Hong Kong records highest rent ever in the second quarter
Rents for a private flat rose 15 straight months to HK$35.10 per square foot in the second quarter
Hong Kong’s residential market continues to be red hot as rents for private flats hit another new high in the second quarter this year.
Average cost for renting a second-hand flat rose as much as 2.9 per cent on quarter to HK$35.10 per square foot during the April to June period, surpassing the previous high of HK$34.10 per sq ft in the first three months, according to data from Centaline Property Agency. This brings the asking rent for a typical 450 sq ft flat in the city to HK$15,800 per month.
The figure also marks the 15 consecutive month of growth in Asia’s most expensive city to rent a flat.

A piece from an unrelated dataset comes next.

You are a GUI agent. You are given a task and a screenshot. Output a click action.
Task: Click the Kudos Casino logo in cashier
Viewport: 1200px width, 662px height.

“As global trade recovered, first-quarter economic growth in Hong Kong was very strong. GDP in the first quarter of 2017 was 4.3 per cent, which is the fastest growth pace since the 5.1-per cent expansion in the second quarter of 2011,” said Wong Leung-sing, associate director of research at Centaline Property Agency.
“Economic growth comes with increased salary, so people can afford higher rent.”

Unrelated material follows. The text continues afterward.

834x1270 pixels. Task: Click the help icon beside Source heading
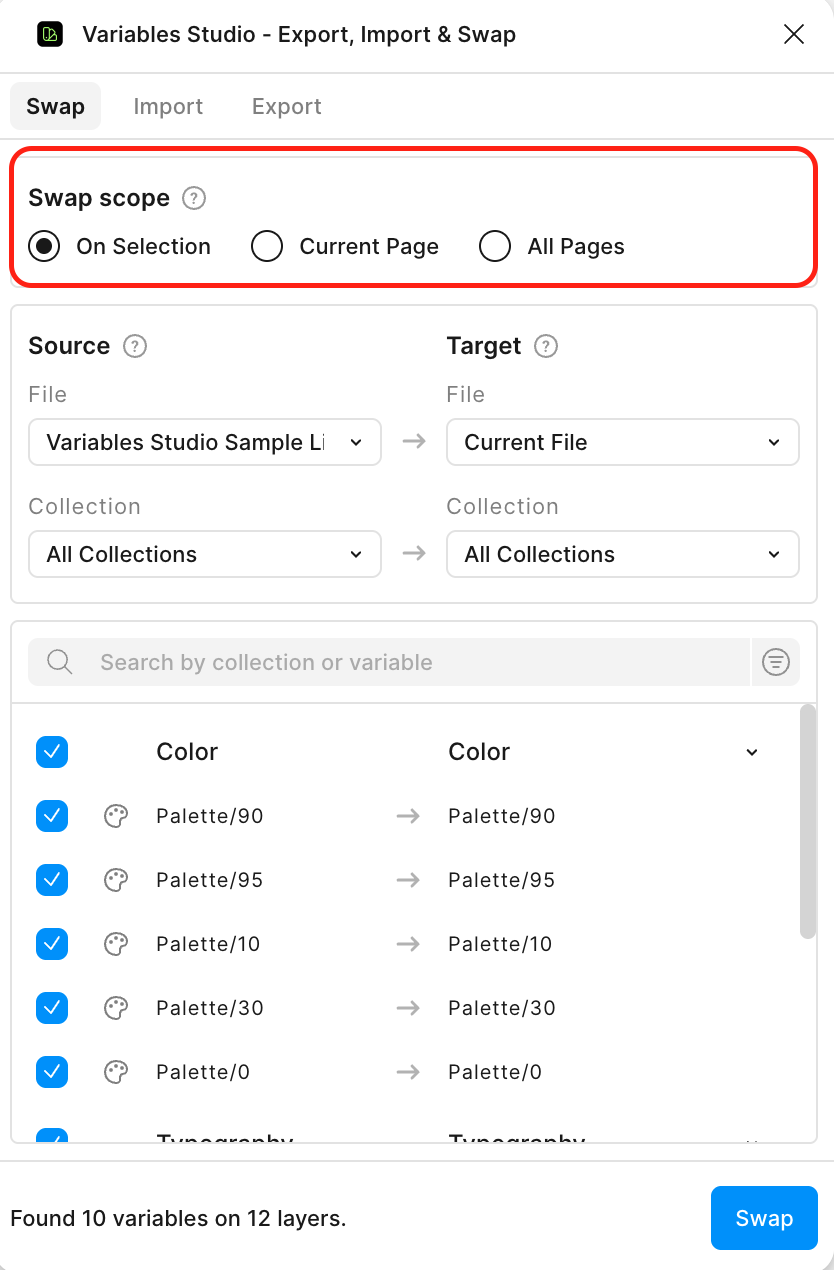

Agents say the traditional peak season which started from May has added fuel to the fire as local families rush to secure a unit in elite school districts during summer, and university students and newly-arrived expats search for flats to rent.
The peak season in the summer is expected to extend to the third quarter, but growth may slow in the fourth quarter, the traditional low season, Wong said.
Centaline expects rents to grow another 5 per cent in the second half of 2017.
In the first half of 2017, average monthly rent for a private flat surged 5.4 per cent to HK$35.10 per sq ft, up from HK$33.30 per sq ft in the second half of 2016. It had cumulatively picked up 12.5 per cent since the first half of 2016, Centaline said.
But Elysia Tse, head of research and strategy for Asia-Pacific at LaSalle Investment Management，said demand for luxury rental apartments had weakened as many expats had their housing allowances cut by their employers, and vacancy was rising.
The performance of the mass market would vary by location, she added.
According to Wong, South Horizon in Ap Lei Chau on Hong Kong island and Whampoa Garden in Hung Hom, Kowloon, recorded the greatest rental growth in the first six months. The two properties saw their rental prices rose 12.7 per cent and 12.4 per cent respectively, which were much higher than the average 5.4 per cent, thanks to the opening of new subway stations nearby.
“As Hong Kong’s rental market remains near peak, we don’t see strong growth in the short term,” added Tse, who also forecast the near-term outlook for Asia-Pacific real estate to remain steady.